Appreciation of Music Is Motivation for Gift to Watts Organ Fund
2019 SUMMER ISSUE / GRADUATION
The Campaign for a New Pipe Organ
Dr. Earl Trevathan is not a musician, but he says he’s a “good audience.” And when he learned that Union Presbyterian Seminary is raising funds to replace the aging organ in Watts Hall, he wanted to help.
The 95-year-old retired pediatrician greatly enjoys organist Brad Collier’s playing at First Presbyterian Church in his hometown of Greenville, North Carolina, on the church’s new organ. He wants to see a new organ at Union, as well.

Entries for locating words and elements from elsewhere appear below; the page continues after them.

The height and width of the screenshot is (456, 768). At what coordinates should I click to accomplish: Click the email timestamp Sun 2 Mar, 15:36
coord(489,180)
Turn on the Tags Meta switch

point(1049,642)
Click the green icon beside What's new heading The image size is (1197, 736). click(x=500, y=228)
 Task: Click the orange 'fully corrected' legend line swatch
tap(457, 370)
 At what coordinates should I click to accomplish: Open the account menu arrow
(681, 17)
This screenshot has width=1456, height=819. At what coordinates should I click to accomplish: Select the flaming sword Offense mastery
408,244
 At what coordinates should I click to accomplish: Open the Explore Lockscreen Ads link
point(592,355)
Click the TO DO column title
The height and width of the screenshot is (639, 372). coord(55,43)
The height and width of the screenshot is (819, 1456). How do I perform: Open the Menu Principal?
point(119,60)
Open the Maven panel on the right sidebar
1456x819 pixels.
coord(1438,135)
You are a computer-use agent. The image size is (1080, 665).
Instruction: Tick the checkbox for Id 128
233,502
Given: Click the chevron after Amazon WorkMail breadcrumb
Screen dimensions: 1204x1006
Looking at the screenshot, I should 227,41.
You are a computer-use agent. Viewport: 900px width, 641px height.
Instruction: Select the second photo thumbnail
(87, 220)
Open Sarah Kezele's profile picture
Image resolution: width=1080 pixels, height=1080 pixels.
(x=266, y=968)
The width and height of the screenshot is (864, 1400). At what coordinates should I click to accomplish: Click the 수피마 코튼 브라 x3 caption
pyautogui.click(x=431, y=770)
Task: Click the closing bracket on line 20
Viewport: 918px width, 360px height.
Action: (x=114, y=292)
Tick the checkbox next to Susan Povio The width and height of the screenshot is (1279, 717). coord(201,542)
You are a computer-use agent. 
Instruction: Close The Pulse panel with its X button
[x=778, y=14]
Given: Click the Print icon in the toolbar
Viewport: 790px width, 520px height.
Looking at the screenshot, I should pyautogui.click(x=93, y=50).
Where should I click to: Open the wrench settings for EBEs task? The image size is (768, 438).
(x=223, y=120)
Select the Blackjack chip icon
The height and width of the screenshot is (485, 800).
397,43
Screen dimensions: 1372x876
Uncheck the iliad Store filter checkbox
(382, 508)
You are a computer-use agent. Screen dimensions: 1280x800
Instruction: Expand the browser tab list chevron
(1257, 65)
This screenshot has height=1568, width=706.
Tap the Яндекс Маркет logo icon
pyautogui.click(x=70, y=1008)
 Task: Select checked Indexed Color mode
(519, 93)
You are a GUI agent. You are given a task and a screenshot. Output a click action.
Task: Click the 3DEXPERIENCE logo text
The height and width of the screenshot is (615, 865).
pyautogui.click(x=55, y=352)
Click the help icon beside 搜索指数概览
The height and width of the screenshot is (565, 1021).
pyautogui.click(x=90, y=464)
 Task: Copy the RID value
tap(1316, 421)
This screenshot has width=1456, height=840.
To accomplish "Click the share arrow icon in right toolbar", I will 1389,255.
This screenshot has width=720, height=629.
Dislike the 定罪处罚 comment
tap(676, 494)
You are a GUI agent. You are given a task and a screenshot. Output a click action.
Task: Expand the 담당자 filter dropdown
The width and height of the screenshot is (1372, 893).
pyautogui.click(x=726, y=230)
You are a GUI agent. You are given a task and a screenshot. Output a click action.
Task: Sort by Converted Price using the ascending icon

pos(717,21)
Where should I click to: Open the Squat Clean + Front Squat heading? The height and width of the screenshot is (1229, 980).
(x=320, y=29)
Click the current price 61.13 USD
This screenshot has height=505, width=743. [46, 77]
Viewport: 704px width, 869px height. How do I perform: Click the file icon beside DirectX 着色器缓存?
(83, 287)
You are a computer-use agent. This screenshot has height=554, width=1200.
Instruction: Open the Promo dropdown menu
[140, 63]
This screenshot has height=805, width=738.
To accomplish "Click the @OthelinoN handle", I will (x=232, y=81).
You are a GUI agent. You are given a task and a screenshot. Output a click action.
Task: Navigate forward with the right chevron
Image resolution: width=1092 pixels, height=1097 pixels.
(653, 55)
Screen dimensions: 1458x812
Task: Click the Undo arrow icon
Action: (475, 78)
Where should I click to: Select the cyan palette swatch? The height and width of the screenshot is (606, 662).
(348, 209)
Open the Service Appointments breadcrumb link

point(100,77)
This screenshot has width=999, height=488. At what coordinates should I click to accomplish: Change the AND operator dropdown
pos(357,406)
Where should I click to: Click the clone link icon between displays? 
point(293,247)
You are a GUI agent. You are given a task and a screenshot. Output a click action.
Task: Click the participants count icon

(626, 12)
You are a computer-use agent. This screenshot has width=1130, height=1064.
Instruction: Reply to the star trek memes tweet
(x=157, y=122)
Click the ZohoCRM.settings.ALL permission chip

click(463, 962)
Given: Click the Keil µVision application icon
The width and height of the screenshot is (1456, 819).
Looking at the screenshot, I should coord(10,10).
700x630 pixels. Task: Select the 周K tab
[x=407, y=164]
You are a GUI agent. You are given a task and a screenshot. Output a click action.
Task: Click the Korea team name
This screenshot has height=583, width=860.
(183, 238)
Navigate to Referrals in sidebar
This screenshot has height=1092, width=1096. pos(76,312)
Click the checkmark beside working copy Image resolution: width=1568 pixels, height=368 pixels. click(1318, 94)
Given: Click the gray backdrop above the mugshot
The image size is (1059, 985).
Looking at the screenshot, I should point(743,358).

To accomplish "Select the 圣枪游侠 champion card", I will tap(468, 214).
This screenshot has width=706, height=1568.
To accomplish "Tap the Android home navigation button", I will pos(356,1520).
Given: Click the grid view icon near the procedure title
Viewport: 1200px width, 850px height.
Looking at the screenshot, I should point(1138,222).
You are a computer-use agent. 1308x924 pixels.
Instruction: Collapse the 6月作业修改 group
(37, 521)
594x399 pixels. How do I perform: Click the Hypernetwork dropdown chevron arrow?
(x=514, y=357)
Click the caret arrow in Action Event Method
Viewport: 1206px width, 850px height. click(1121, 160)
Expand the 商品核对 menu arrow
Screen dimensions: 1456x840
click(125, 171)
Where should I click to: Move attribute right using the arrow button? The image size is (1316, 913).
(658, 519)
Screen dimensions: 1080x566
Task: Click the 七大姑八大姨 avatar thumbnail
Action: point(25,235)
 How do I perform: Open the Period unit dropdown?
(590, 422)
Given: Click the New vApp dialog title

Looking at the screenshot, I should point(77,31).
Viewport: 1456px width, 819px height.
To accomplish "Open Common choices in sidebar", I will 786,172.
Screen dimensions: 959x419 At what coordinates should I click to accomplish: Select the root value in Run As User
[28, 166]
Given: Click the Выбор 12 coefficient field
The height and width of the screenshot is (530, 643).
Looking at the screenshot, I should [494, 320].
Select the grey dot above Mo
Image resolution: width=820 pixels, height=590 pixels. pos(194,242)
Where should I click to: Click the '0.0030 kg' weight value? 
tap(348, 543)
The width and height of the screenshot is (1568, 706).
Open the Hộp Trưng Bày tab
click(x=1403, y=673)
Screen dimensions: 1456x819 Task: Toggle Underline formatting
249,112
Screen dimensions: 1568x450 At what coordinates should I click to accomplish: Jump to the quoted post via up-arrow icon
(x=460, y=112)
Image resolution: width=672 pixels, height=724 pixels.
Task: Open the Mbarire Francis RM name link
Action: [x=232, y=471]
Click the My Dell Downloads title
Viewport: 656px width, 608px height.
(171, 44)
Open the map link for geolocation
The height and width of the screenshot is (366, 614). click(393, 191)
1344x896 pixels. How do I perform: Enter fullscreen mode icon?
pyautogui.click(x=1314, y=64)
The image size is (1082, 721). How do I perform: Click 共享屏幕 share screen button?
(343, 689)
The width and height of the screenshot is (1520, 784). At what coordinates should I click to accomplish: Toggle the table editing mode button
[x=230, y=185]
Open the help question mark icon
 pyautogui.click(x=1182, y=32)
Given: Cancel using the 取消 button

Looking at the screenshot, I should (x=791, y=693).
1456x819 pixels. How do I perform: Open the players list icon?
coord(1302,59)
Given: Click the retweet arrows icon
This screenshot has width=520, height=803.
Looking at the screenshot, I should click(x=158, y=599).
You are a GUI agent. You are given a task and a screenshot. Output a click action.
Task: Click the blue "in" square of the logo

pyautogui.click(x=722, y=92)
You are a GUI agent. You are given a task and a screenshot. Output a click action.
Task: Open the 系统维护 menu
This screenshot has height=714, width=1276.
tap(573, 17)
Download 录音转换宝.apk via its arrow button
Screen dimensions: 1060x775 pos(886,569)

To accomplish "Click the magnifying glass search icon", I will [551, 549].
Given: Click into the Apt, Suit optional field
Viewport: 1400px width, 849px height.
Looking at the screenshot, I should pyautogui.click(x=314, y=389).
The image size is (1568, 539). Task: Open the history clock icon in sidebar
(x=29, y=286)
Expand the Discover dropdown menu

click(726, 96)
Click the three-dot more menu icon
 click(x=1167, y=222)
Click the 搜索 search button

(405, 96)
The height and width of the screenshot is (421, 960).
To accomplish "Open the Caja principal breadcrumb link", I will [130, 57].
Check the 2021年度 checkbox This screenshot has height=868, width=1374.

Over the years, Dr. Trevathan has traveled some distances to listen to organ music. He has heard the famed Massey Memorial Pipe Organ at Chatauqua, New York, three times. He enjoyed organ music by Bach played in the master’s hometown of Leipzig, in Germany. And his connection with Union Presbyterian Seminary goes back many years. “I knew Union from my Presbyterian beginnings,” he explains.
Dr. Trevathan has fond childhood memories of visits from Seminary faculty, who preached in his parents’ church in the town of Fountain—in Pitt County, North Carolina, some 18 miles from his home in Greenville. “My parents supplied the fried chicken dinner,” he says.
“I wanted to make a contribution to Union, so I went to visit to learn about Union’s needs, and the organ appealed to me,” says Trevathan. “The need for an organ was paramount, and I love organ music, and I love church music, so it was a happy decision that our small contribution would go toward that.”
“Many of us do have in our estates adequate funds to enjoy the pleasure and honor of making worthy contributions, and this seems to be a very worthy one.”